Exercice: Poursuivez le texte sur le litige de M. Tümer et la directive 80/987 à la suite de sa dernière phrase.

Texte affiché:
════════════════

2 Cette demande a été présentée dans le cadre d’un litige opposant M. Tümer au Raad van bestuur van het Uitvoeringsinstituut werknemersverzekeringen (conseil d’administration de l’Institut de gestion des assurances pour les travailleurs salariés, ci-après l’«Uwv») au sujet du refus de ce dernier de verser à M. Tümer une indemnité d’insolvabilité au motif qu’il est un ressortissant de pays tiers ne résidant pas légalement aux Pays-Bas.
Le cadre juridique
Le droit de l’Union
La directive 80/987
3 Le considérant 1 de la directive 2002/74 énonce:
«La charte communautaire des droits sociaux fondamentaux des travailleurs, adoptée le 9 décembre 1989, indique en son point 7 que la réalisation du marché intérieur doit conduire à une amélioration des conditions de vie et de travail des travailleurs dans la Communauté européenne et que cette amélioration doit entraîner, là où cela est nécessaire, le développement de certains aspects de la réglementation du travail, tels que les procédures de licenciement collectif ou celles concernant les
faillites.»
4 L’article 1er de la directive 80/987 dispose:
«1. La présente directive s’applique aux créances des travailleurs salariés résultant de contrats de travail ou de relations de travail et existant à l’égard d’employeurs qui se trouvent en état d’insolvabilité au sens de l’article 2, paragraphe 1.
2. Les États membres peuvent, à titre exceptionnel, exclure du champ d’application de la présente directive les créances de certaines catégories de travailleurs salariés, en raison de l’existence d’autres formes de garantie, s’il est établi que celles-ci assurent aux intéressés une protection équivalente à celle qui résulte de la présente directive.
3. Les États membres peuvent, si une telle disposition est déjà d’application dans leur législation nationale, continuer d’exclure du champ d’application de la présente directive:
a) les gens de maison occupés par une personne physique;
b) les pêcheurs rémunérés à la part.»
5 L’article 2, paragraphes 2 et 3, de ladite directive se lit comme suit:
«2. La présente directive ne porte pas atteinte au droit national en ce qui concerne la définition des termes ‘travailleur salarié’, ‘employeur’, ‘rémunération’, ‘droit acquis’ et ‘droit en cours d’acquisition’.
Toutefois, les États membres ne peuvent exclure du champ d’application de la présente directive:
a) les travailleurs à temps partiel au sens de la directive 97/81/CE;
b) les travailleurs ayant un contrat à durée déterminée au sens de la directive 1999/70/CE;
c) les travailleurs ayant une relation de travail intérimaire au sens de l’article1er, point 2, de la directive 91/383/CEE.
3. Les États membres ne peuvent pas soumettre le droit des travailleurs de se prévaloir de la présente directive à une durée minimale du contrat de travail ou de la relation de travail.»
6 Aux termes de l’article 3 de la directive 80/987:
«Les États membres prennent les mesures nécessaires afin que les institutions de garantie assurent, sous réserve de l’article 4, le paiement des créances impayées des travailleurs salariés résultant de contrats de travail ou de relations de travail y compris, lorsque le droit national le prévoit, des dédommagements pour cessation de la relation de travail.
Les créances prises en charge par l’institution de garantie sont les rémunérations impayées correspondant à une période se situant avant et/ou, le cas échéant, après une date déterminée par les États membres.»

════════════════

Données enregistrées:
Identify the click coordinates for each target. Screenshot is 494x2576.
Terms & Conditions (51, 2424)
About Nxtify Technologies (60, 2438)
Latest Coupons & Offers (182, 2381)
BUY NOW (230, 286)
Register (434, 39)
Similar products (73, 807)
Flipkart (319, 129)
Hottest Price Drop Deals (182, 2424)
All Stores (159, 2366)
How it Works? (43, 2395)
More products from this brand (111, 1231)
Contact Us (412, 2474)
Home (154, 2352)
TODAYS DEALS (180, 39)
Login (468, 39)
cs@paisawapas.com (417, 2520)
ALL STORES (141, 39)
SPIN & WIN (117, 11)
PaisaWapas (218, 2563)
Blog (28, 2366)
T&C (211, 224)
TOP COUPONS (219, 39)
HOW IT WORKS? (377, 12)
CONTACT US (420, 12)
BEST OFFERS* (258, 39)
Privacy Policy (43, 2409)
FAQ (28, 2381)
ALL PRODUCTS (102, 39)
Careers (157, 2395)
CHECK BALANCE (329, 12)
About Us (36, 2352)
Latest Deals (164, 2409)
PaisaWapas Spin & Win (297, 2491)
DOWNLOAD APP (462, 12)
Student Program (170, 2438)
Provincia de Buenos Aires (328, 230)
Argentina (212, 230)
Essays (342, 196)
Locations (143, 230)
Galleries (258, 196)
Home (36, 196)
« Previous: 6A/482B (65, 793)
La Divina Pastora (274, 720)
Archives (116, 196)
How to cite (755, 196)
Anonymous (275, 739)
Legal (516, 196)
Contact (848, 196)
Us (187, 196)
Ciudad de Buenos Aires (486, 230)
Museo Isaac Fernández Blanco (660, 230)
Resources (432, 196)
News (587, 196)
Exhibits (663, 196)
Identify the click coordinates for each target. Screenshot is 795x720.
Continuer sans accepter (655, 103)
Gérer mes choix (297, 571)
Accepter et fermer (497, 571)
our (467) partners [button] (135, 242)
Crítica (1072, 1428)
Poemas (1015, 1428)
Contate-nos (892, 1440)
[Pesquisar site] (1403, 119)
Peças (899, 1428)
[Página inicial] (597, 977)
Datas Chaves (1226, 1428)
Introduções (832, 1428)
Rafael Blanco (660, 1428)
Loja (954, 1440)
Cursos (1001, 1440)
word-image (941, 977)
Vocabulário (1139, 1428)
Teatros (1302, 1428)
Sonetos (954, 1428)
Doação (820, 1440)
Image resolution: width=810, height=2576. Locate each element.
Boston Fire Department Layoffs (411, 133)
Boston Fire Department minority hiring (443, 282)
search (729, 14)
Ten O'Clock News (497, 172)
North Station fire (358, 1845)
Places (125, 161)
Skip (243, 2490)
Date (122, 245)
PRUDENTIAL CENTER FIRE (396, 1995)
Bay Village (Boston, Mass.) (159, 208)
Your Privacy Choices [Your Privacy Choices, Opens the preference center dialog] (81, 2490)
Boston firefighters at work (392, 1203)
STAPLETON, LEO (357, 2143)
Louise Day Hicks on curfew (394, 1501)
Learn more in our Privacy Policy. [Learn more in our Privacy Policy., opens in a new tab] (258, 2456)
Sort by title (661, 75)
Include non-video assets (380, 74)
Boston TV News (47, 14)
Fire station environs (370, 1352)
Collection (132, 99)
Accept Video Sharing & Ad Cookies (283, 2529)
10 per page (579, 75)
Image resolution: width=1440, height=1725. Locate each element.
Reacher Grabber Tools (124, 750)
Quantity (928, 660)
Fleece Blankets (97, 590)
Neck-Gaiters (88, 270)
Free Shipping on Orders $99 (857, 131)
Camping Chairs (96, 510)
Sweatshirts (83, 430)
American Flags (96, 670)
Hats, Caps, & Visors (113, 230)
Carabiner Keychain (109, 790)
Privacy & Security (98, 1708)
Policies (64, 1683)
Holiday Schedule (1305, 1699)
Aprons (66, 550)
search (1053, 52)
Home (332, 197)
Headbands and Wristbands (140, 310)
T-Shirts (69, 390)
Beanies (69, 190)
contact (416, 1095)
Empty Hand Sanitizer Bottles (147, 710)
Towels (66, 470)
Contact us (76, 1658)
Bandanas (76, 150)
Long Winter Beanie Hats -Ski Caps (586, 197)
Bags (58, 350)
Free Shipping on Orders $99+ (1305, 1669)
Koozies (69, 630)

════════════════

Réponse:
7 L’article 4 de cette directive énonce:
«1. Les États membres ont la faculté de limiter l’obligation de paiement des institutions de garantie visée à l’article 3.
2. Lorsque les États membres font usage de la faculté visée au paragraphe 1, ils fixent la durée de la période donnant lieu au paiement des créances impayées par l’institution de garantie. Cette durée ne peut toutefois être inférieure à une période portant sur la rémunération des trois derniers mois de la relation de travail se situant avant et/ou après la date visée à l’article 3. Les États membres peuvent inscrire cette période minimale de trois mois dans une période de référence dont la durée
ne peut être inférieure à six mois.
Les États membres qui prévoient une période de référence d’au moins dix-huit mois peuvent limiter la période donnant lieu au paiement des créances impayées par l’institution de garantie à huit semaines. Dans ce cas, les périodes les plus favorables au travailleur sont retenues pour le calcul de la période minimale.
3. En outre, les États membres peuvent assigner des plafonds aux paiements effectués par l’institution de garantie. Ces plafonds ne doivent pas être inférieurs à un seuil socialement compatible avec l’objectif social de la présente directive.
Lorsque les États membres font usage de cette faculté, ils communiquent à la Commission les méthodes selon lesquelles ils fixent le plafond.»
8 La directive 80/987 a été codifiée par la directive 2008/94/CE du Parlement européen et du Conseil, du 22 octobre 2008, relative à la protection des travailleurs salariés en cas d’insolvabilité de l’employeur (JO L 283, p. 36), qui reprend le contenu, en des termes identiques, des articles 2 à 4 de la directive 80/987. La directive 2008/94 est entrée en vigueur le 17 novembre 2008.
La directive 2003/109/CE
9 L’article 3, paragraphe 1, de la directive 2003/109/CE du Conseil, du 25 novembre 2003, relative au statut des ressortissants de pays tiers résidents de longue durée (JO L 16, p. 44), dispose:
«La présente directive s’applique aux ressortissants de pays tiers qui résident légalement sur le territoire d’un État membre.»
10 L’article 4, paragraphe 1, de cette directive est libellé comme suit:
«Les États membres accordent le statut de résident de longue durée aux ressortissants de pays tiers qui ont résidé de manière légale et ininterrompue sur leur territoire pendant les cinq années qui ont immédiatement précédé l’introduction de la demande en cause.»
11 Selon l’article 11, paragraphe 1, sous d), de ladite directive, le résident de longue durée bénéficie de l’égalité de traitement avec les nationaux en ce qui concerne «la sécurité sociale, l’aide sociale et la protection sociale telles qu’elles sont définies par la législation nationale».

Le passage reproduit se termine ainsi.